After the restart I have something like :

select ev_origin, min(ev_seqno), max(ev_seqno),
       date_trunc('minutes', min(now() - ev_timestamp)),
       date_trunc('minutes', max(now() - ev_timestamp)),
       min(now() - ev_timestamp) > '00:30:00' as agehi
   from _pns_slony_voila_archi_0.sl_event group by ev_origin;
ev_origin |   min   |   max   | date_trunc | date_trunc | agehi
-----------+---------+---------+------------+------------+-------
      103 |      65 |      66 | 00:01:00   | 00:47:00   | f
      104 |      60 |      61 | 00:01:00   | 00:47:00   | f
      102 |      33 |      34 | 00:01:00   | 00:47:00   | f
      101 | 4541581 | 4542350 | 00:00:00   | 00:13:00   | f
(4 rows)

So, another event is generated (for example, 66 from node 103)

log extract :
2009-04-28 15:51:53 CEST DEBUG2 remoteWorkerThread_102: SYNC 33 processing
2009-04-28 15:51:53 CEST DEBUG1 remoteWorkerThread_102: no sets need syncing for this event
2009-04-28 15:51:53 CEST DEBUG2 remoteListenThread_104: queue event 102,33 SYNC
2009-04-28 15:51:53 CEST DEBUG2 remoteWorker_event: event 102,33 ignored - duplicate
2009-04-28 15:51:53 CEST DEBUG2 remoteListenThread_104: queue event 104,60 SYNC
2009-04-28 15:51:53 CEST DEBUG2 remoteWorker_event: event 104,60 ignored - duplicate
2009-04-28 15:51:53 CEST DEBUG2 remoteWorkerThread_104: SYNC 60 processing
2009-04-28 15:51:53 CEST DEBUG1 remoteWorkerThread_104: no sets need syncing for this event
2009-04-28 15:51:53 CEST DEBUG2 remoteWorkerThread_103: SYNC 65 processing
2009-04-28 15:51:53 CEST DEBUG1 remoteWorkerThread_103: no sets need syncing for this event

after a few minutes I have :

select ev_origin, min(ev_seqno), max(ev_seqno),
       date_trunc('minutes', min(now() - ev_timestamp)),
       date_trunc('minutes', max(now() - ev_timestamp)),
       min(now() - ev_timestamp) > '00:30:00' as agehi
   from _pns_slony_voila_archi_0.sl_event group by ev_origin;
ev_origin |   min   |   max   | date_trunc | date_trunc | agehi
-----------+---------+---------+------------+------------+-------
      103 |      66 |      66 | 00:12:00   | 00:12:00   | f
      104 |      61 |      61 | 00:12:00   | 00:12:00   | f
      102 |      34 |      34 | 00:12:00   | 00:12:00   | f
      101 | 4542310 | 4543008 | 00:00:00   | 00:11:00   | f

log extract :
2009-04-28 16:37:49 CEST DEBUG2 remoteWorkerThread_103: SYNC 66 processing
2009-04-28 16:37:49 CEST DEBUG1 remoteWorkerThread_103: no sets need syncing for this event
2009-04-28 16:37:49 CEST DEBUG2 remoteWorkerThread_104: SYNC 61 processing
2009-04-28 16:37:49 CEST DEBUG1 remoteWorkerThread_104: no sets need syncing for this event
2009-04-28 16:37:53 CEST DEBUG2 remoteWorkerThread_102: SYNC 34 processing
2009-04-28 16:37:53 CEST DEBUG1 remoteWorkerThread_102: no sets need syncing for this event

Precedent events (65,60 and 33) have been cleared, and a new one per node has been generated.
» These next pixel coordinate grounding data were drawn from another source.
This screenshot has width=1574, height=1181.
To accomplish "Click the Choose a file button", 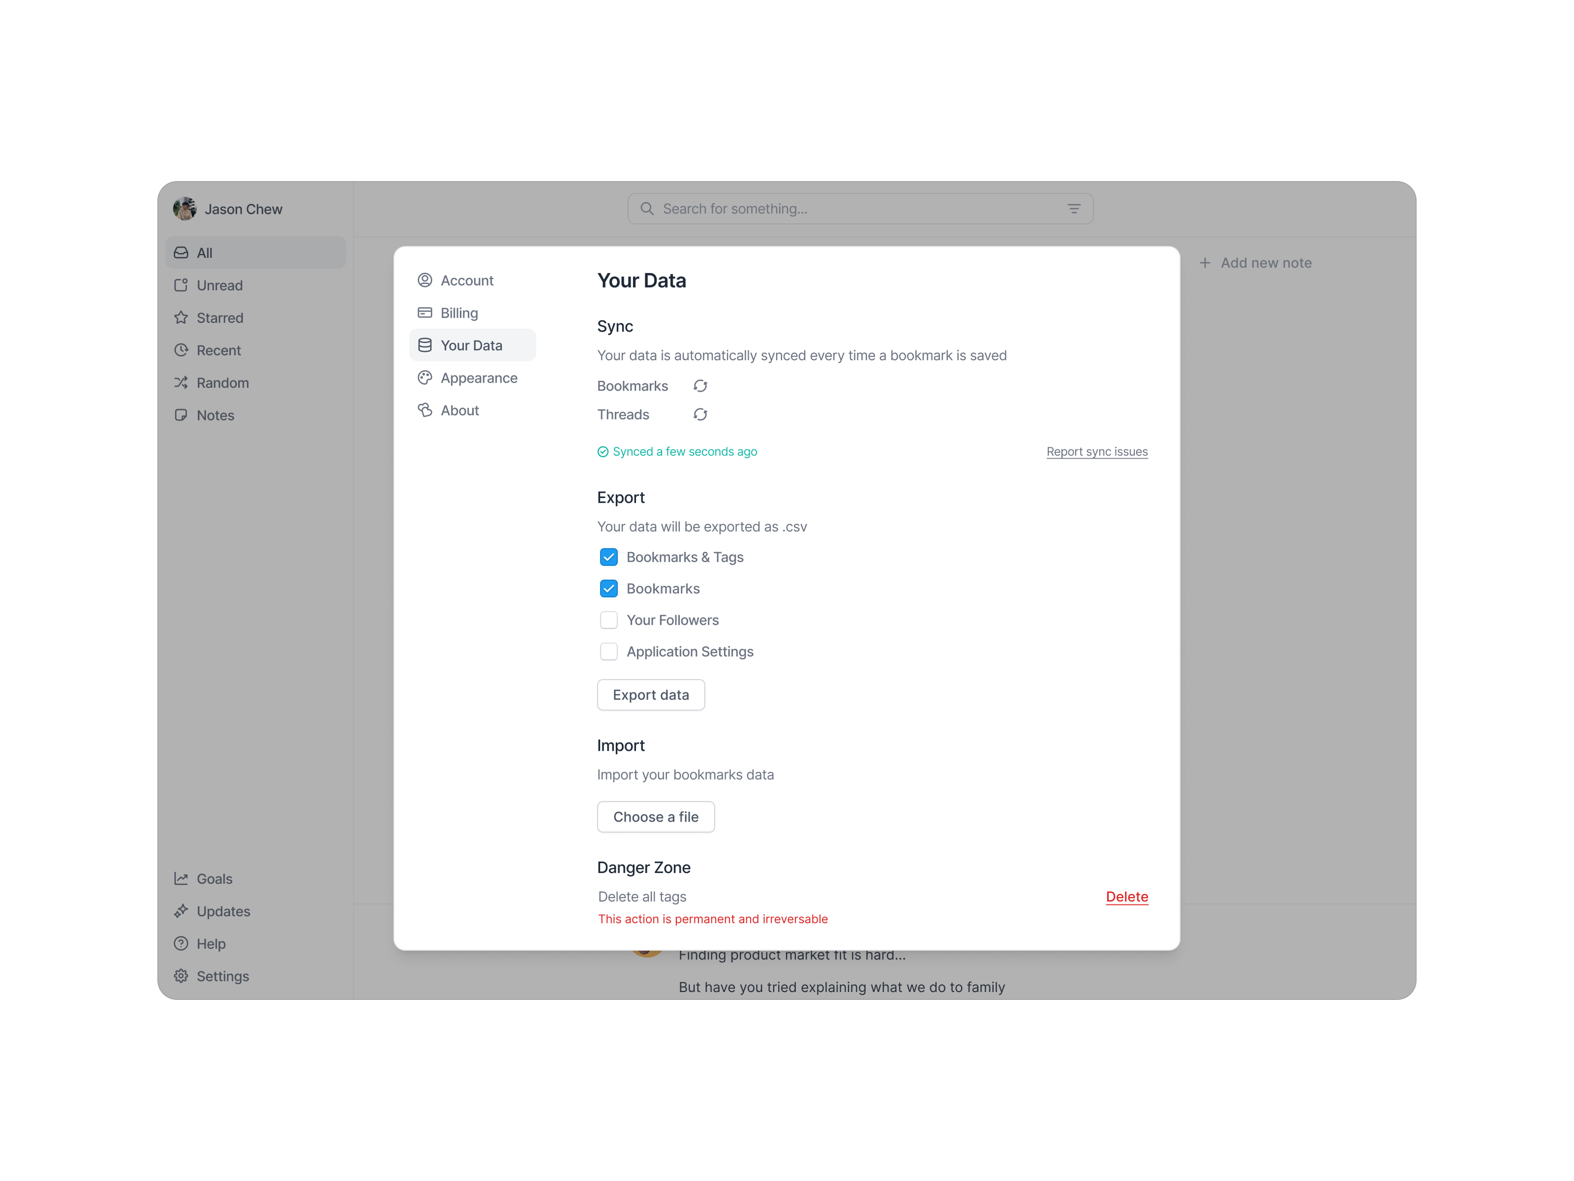I will (656, 817).
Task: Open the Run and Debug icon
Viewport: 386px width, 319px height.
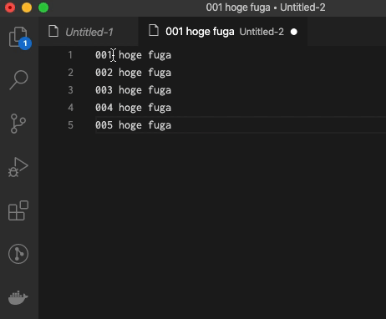Action: coord(18,167)
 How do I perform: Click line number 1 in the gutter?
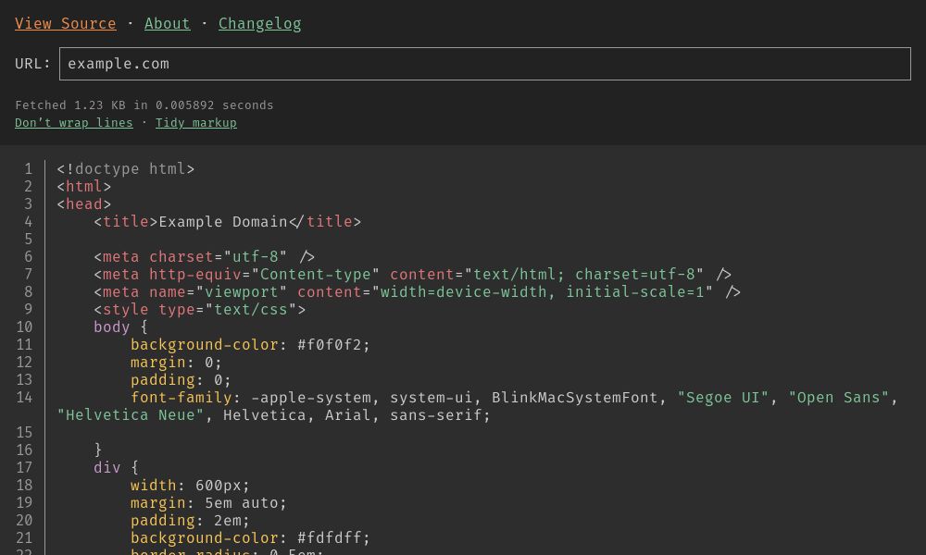pos(28,168)
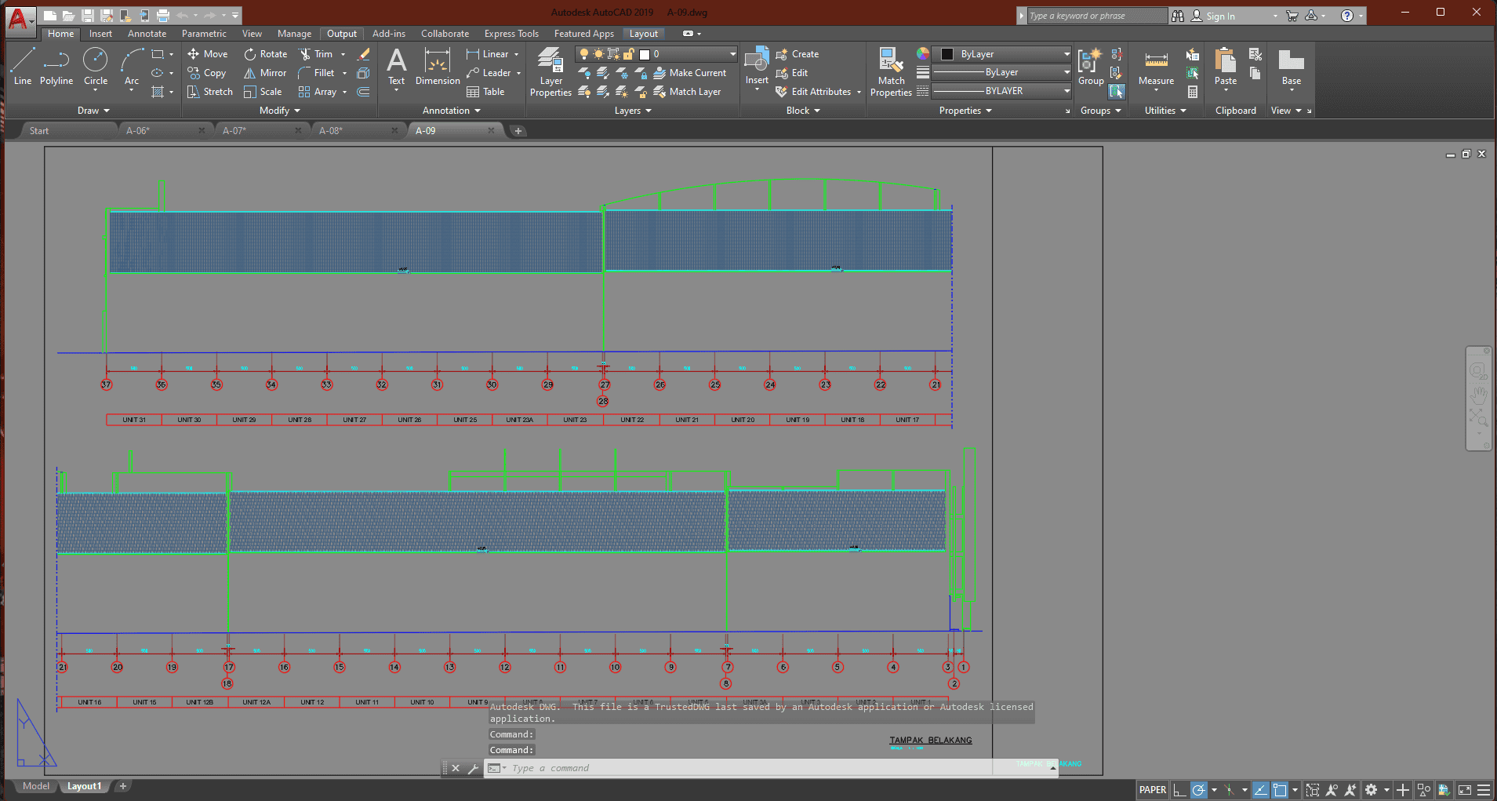This screenshot has width=1497, height=801.
Task: Toggle PAPER space in status bar
Action: coord(1152,790)
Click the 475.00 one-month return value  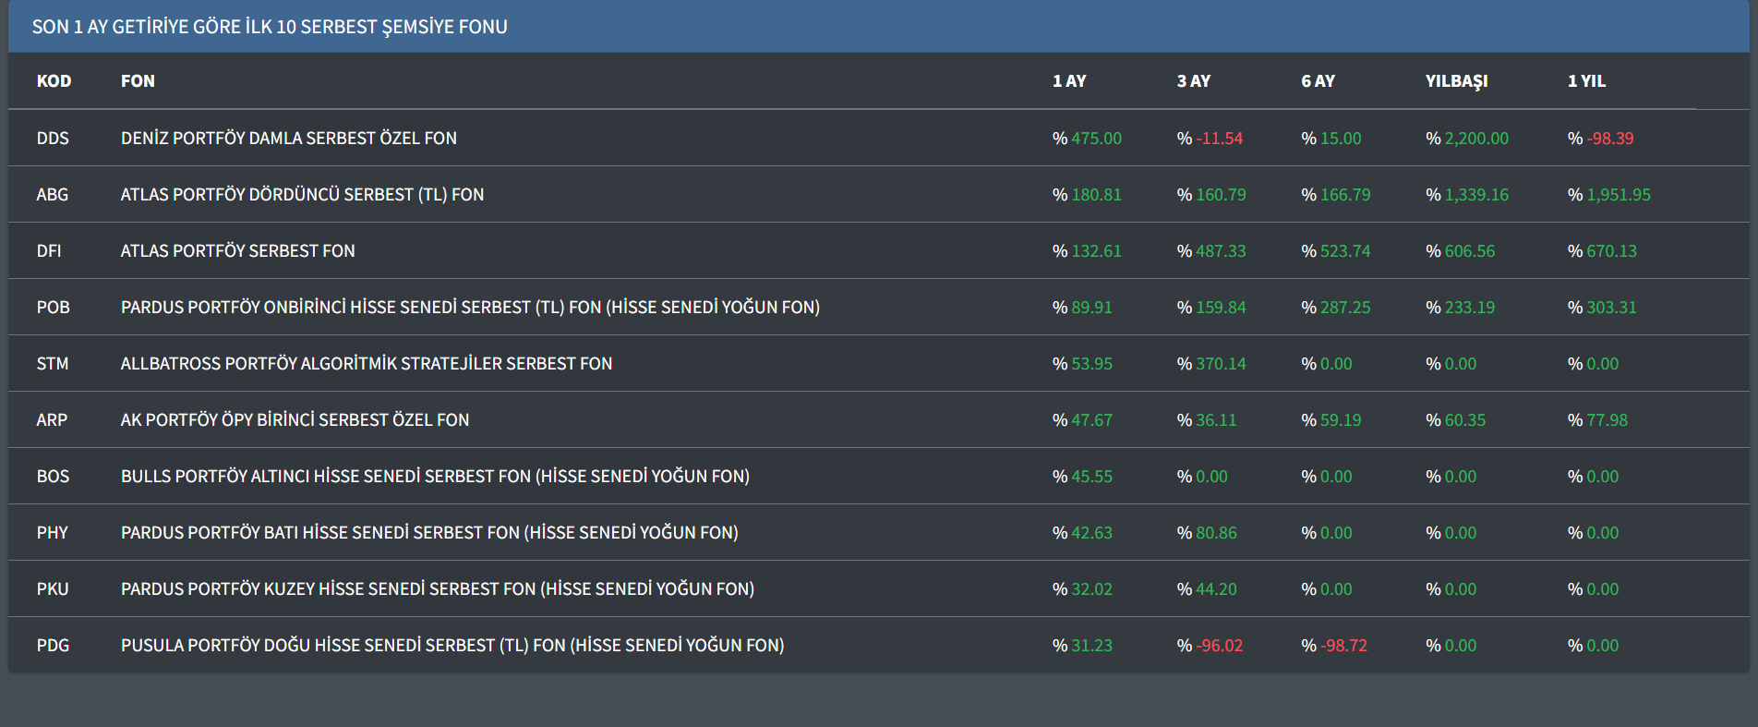(x=1096, y=139)
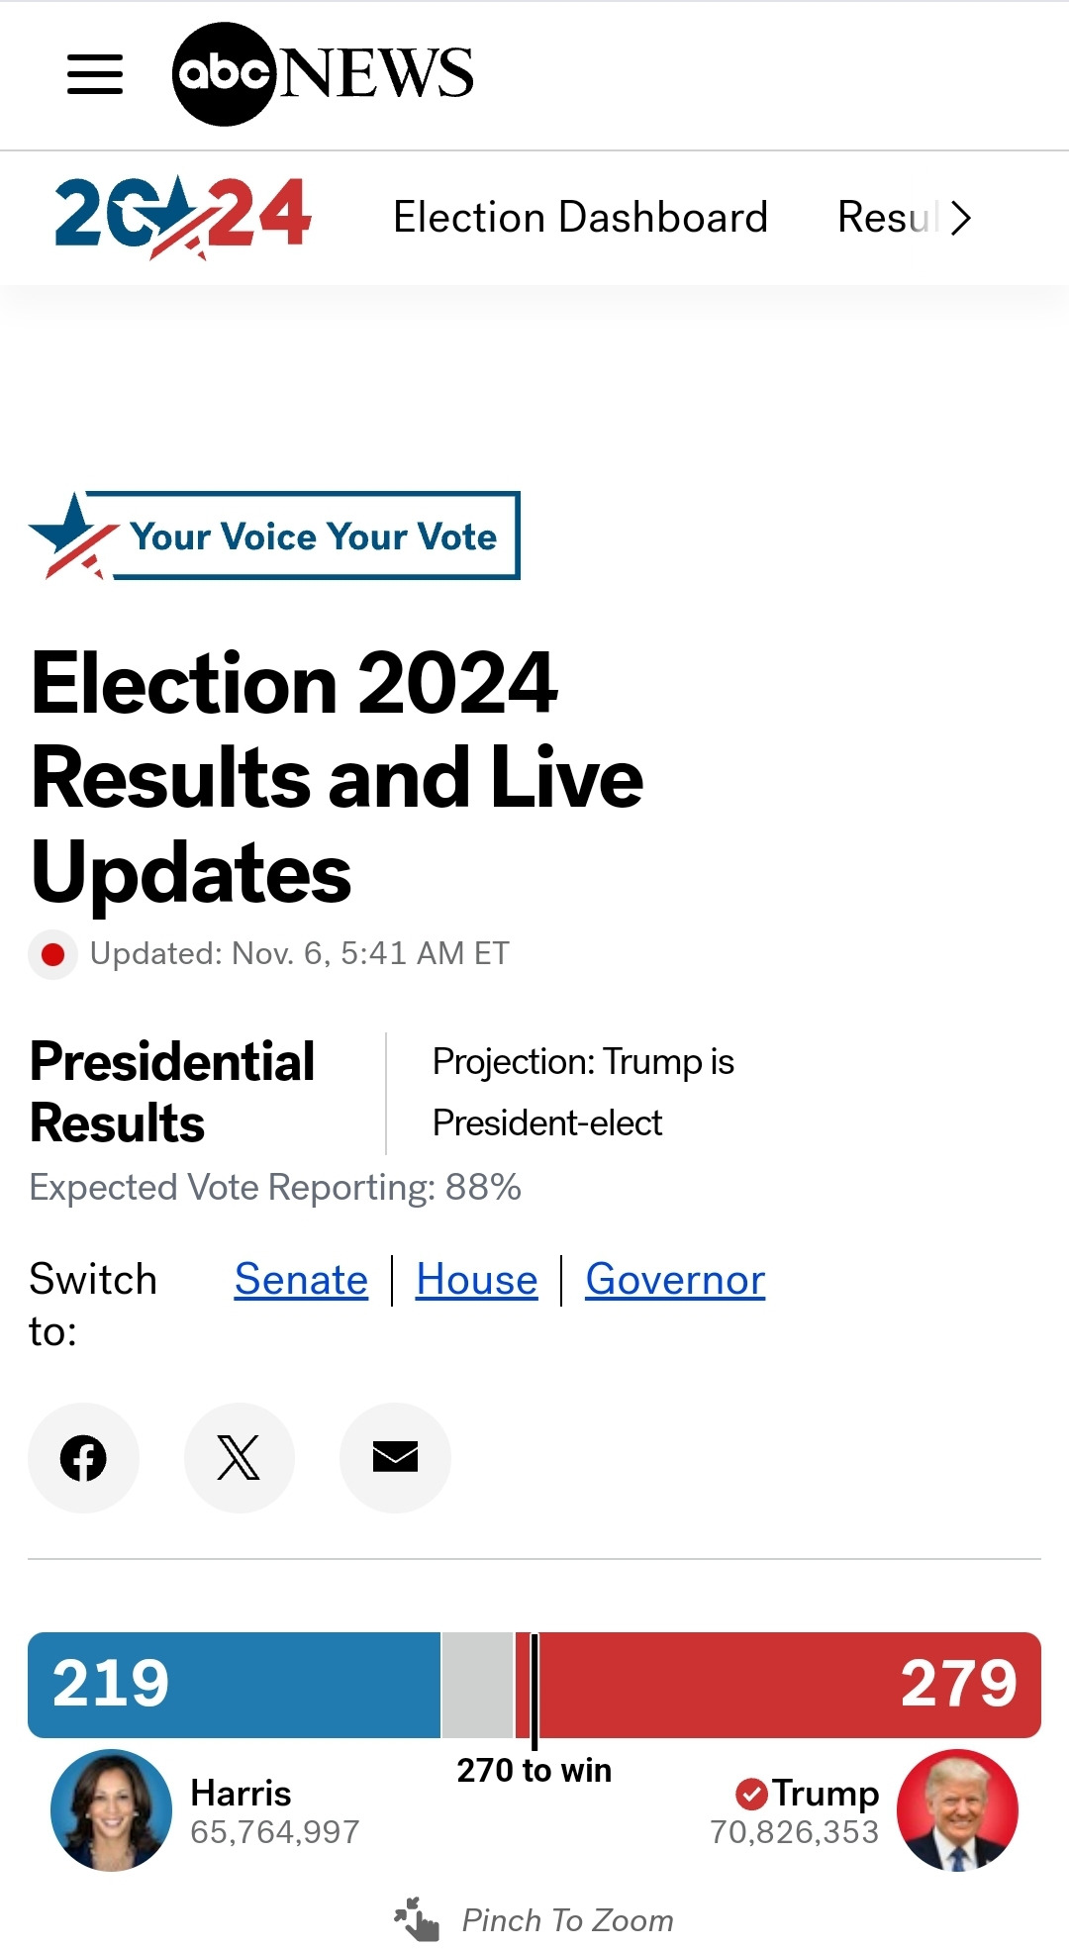Viewport: 1069px width, 1949px height.
Task: Click the ABC News logo
Action: pyautogui.click(x=323, y=74)
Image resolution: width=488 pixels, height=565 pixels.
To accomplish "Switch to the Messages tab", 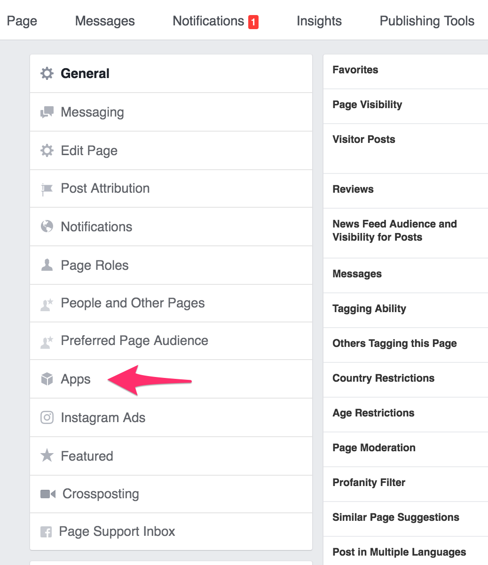I will click(x=104, y=21).
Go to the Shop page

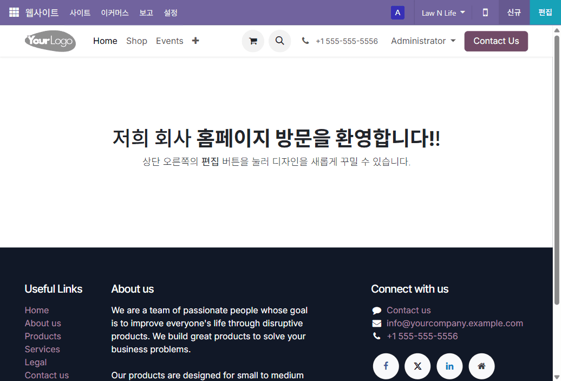pyautogui.click(x=136, y=41)
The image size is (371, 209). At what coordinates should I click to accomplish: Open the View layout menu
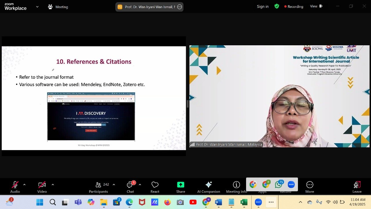[316, 6]

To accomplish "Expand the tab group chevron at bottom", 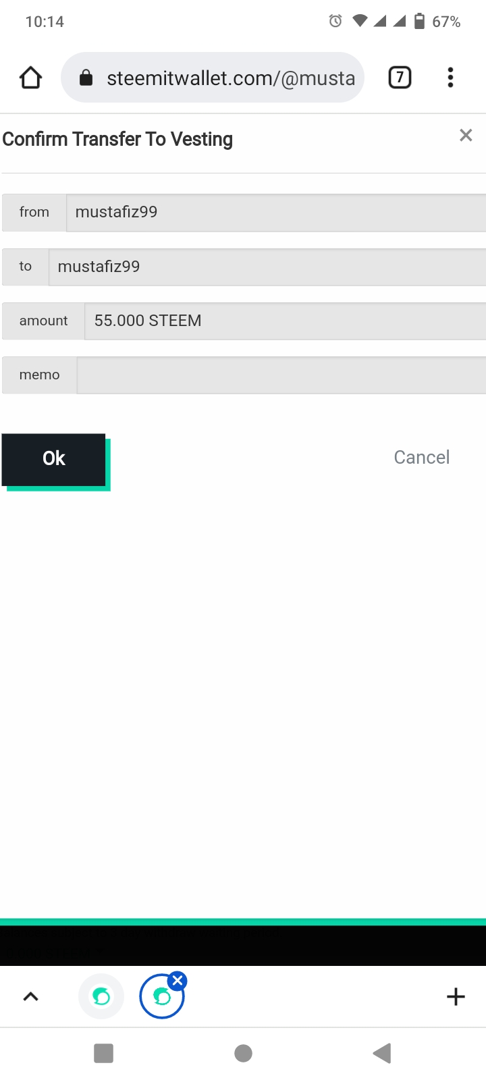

But, the error continues and after 30 minutes I have :

select ev_origin, min(ev_seqno), max(ev_seqno),
       date_trunc('minutes', min(now() - ev_timestamp)),
       date_trunc('minutes', max(now() - ev_timestamp)),
       min(now() - ev_timestamp) > '00:30:00' as agehi
   from _pns_slony_voila_archi_0.sl_event group by ev_origin;
ev_origin |   min   |   max   | date_trunc | date_trunc | agehi
-----------+---------+---------+------------+------------+-------
      103 |      66 |      66 | 00:41:00   | 00:41:00   | t
      104 |      61 |      61 | 00:41:00   | 00:41:00   | t
      102 |      34 |      34 | 00:41:00   | 00:41:00   | t
      101 | 4543634 | 4544715 | 00:00:00   | 00:18:00   | f
Comment 1 Jean-Armel Luce 2009-05-29 04:36:36 UTC
I have the same error messages in my servers.

Does anybody know how I could correct this problem ?
Comment 2 Steve Singer 2010-06-10 10:26:10 UTC
I think this is the same issue as discussed in bug 127
Comment 3 Steve Singer 2010-08-11 14:07:31 UTC
I am marking this as fixed since bug 127 is now fixed.